The only problem though is they had to use someone else to be their “client.” Jim, Dwight, and Michael were out, Danny knew them. Jim couldn’t ask Pam because apparently they dated about 4 years ago. Jim might still be a little hung about it which led to Pam’s hilarious reminder “You do know I have a kid with you, right?” So they settled with their next best choice: Meredith.
But alas, poor Meredith could not resist Danny’s charm. She fell for it hook, line, and sinker. Actually, if she were a fish, she would have basically swam into the boat, gutted herself, and cooked herself in front of Danny. Screw the company, Meredith had someone else to screw. The trio try to salvage the situation by bringing in a replacement by shoving Oscar in there, but Meredith showed some unusual quick wit and deemed him a janitor (even though Oscar was wearing a tie). So they went to their back-up-back-up plan by throwing Ryan in there. Meredith plays her cards again and deems him another janitor.
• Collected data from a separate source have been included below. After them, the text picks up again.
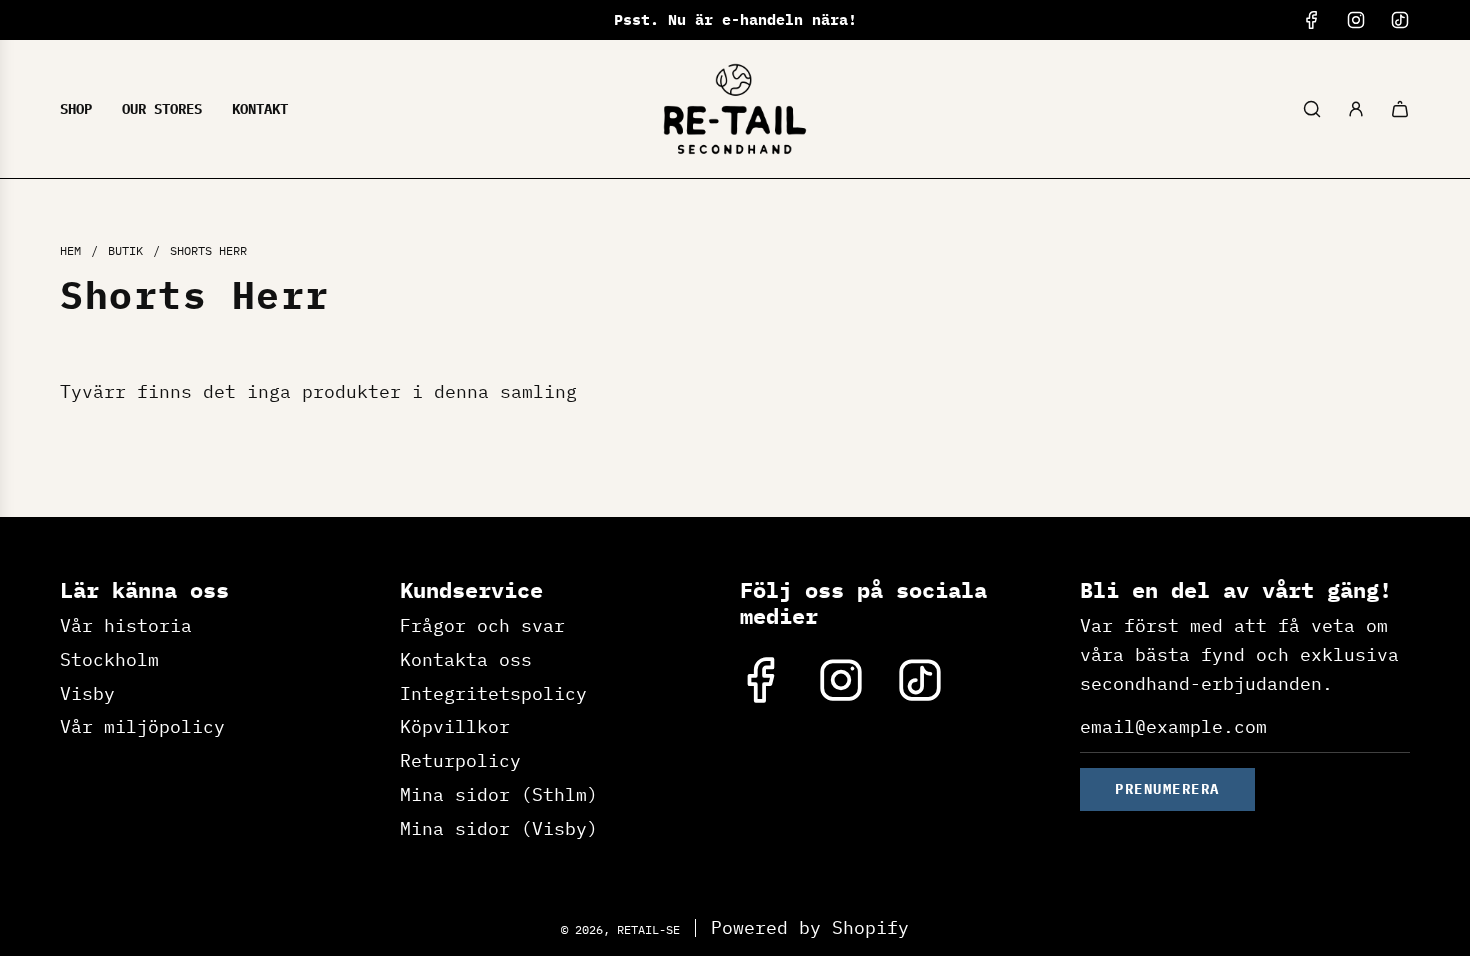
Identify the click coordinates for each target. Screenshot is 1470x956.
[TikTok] (1400, 20)
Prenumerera (1167, 789)
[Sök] (1312, 109)
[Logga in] (1356, 109)
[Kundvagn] (1400, 109)
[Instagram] (1356, 20)
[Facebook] (1312, 20)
With the jig up, Michael calls it off and Danny is obviously upset. Michael does the only thing he can think of to salvage the situation: he sells Dunder Mifflin to Danny and convinces himself to join their team. Michael does redeem his rather unusual ability to sell things when he was able to convince Danny to join Dunder Mifflin.
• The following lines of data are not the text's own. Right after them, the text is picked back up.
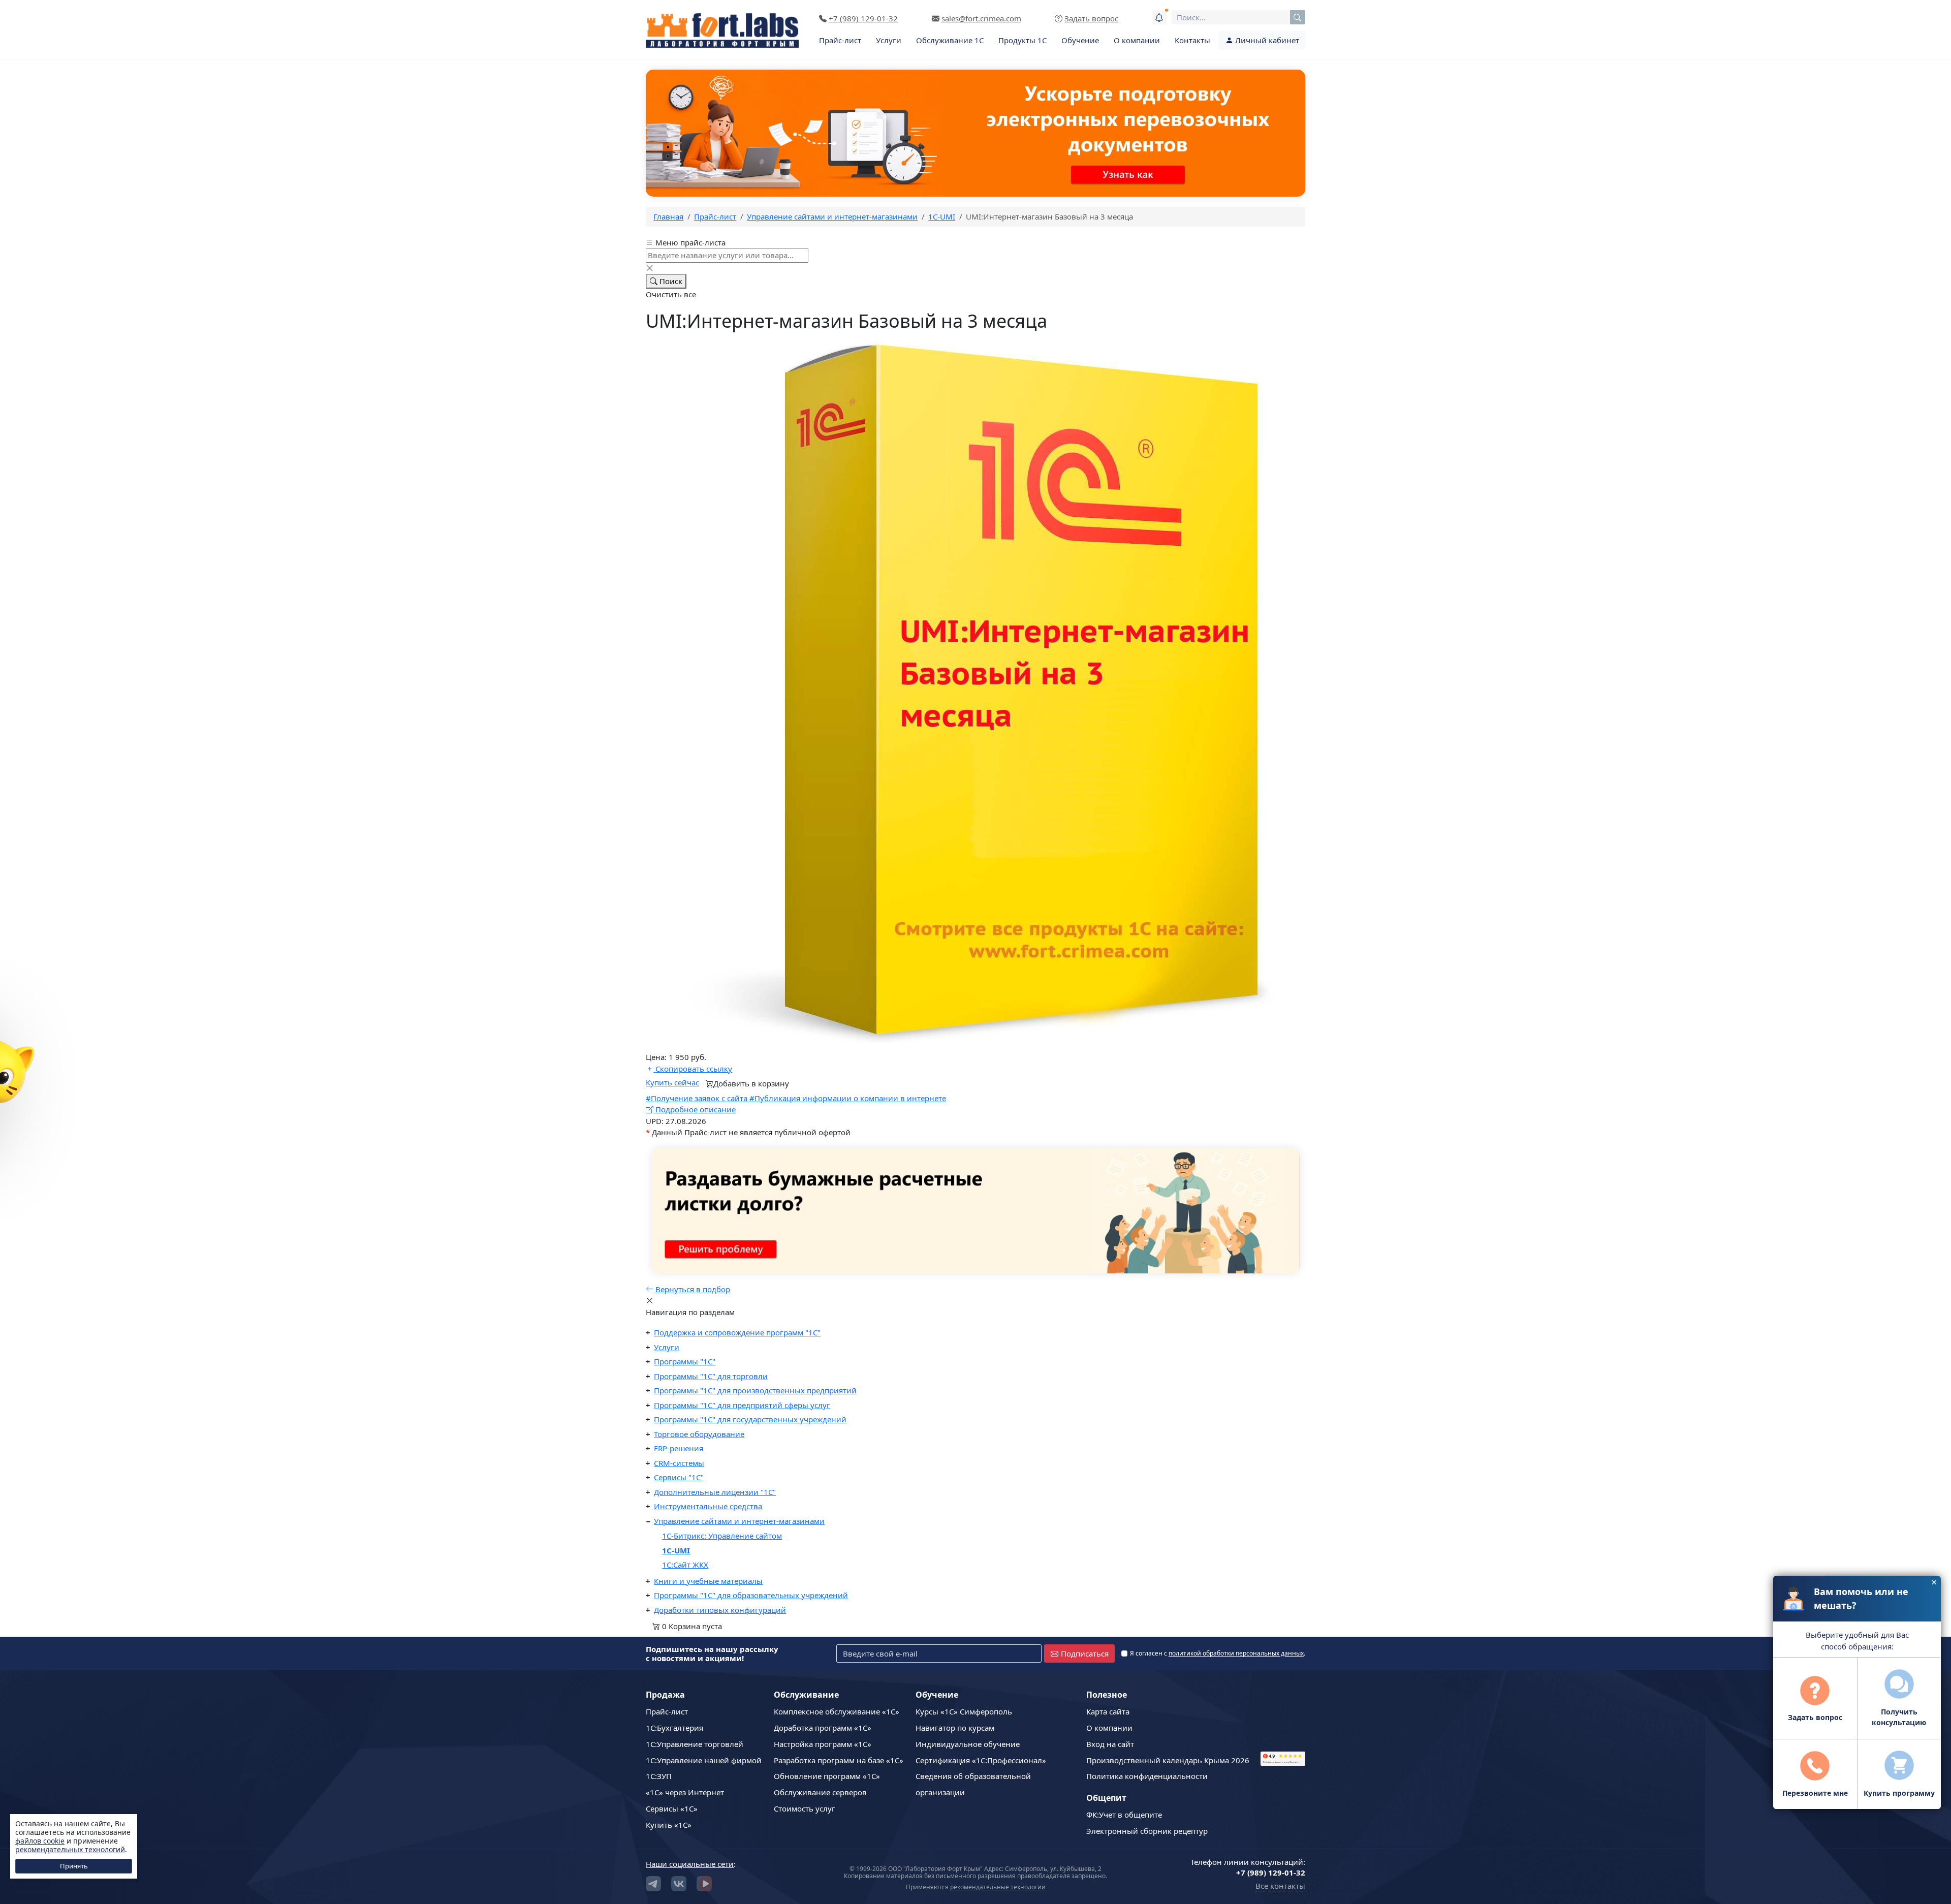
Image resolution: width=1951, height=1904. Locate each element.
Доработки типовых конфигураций (720, 1610)
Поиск (669, 281)
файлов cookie (40, 1841)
And then we get to the introductions. Most of the office is appreciative of the new addition. I believe Kelly summed it up fairly well when she said, “Fuck me.” Don’t we all, Kelly. Don’t we all. Even better than that was when they started comparing him to Josh Duhamel. Personally, I have been known to confuse the two actors, lord knows it probably happens to them all the time in real life, so I appreciated the sort of meta joke there. The sales team isn’t too thrilled about the addition, they would rather things “stay the same” rather than move forward like Danny.
The B story as far as plot was a little weak. Andy gets jealous of a fellow Cornell graduate who landed a singing gig for a jingle. He vows to come up something better and pays Daryl to jam with him and Kevin. They start and really hit it off. There was a super sweet moment when Daryl waves off Andy’s offer to pay him for an additional half hour because he was enjoying it and Andy’s look was adorable. So the plot was weak but it did lead to a lot of Andy and Daryl singing, which is always amazing. The only other show that could rival The Office in terms of music ability is Community with Donald Glover’s raps, but watching Andy and Daryl jam is always a joy.
This was a shot in the arm for The Office. Plenty of funny moments all around and a definite return to form for the show.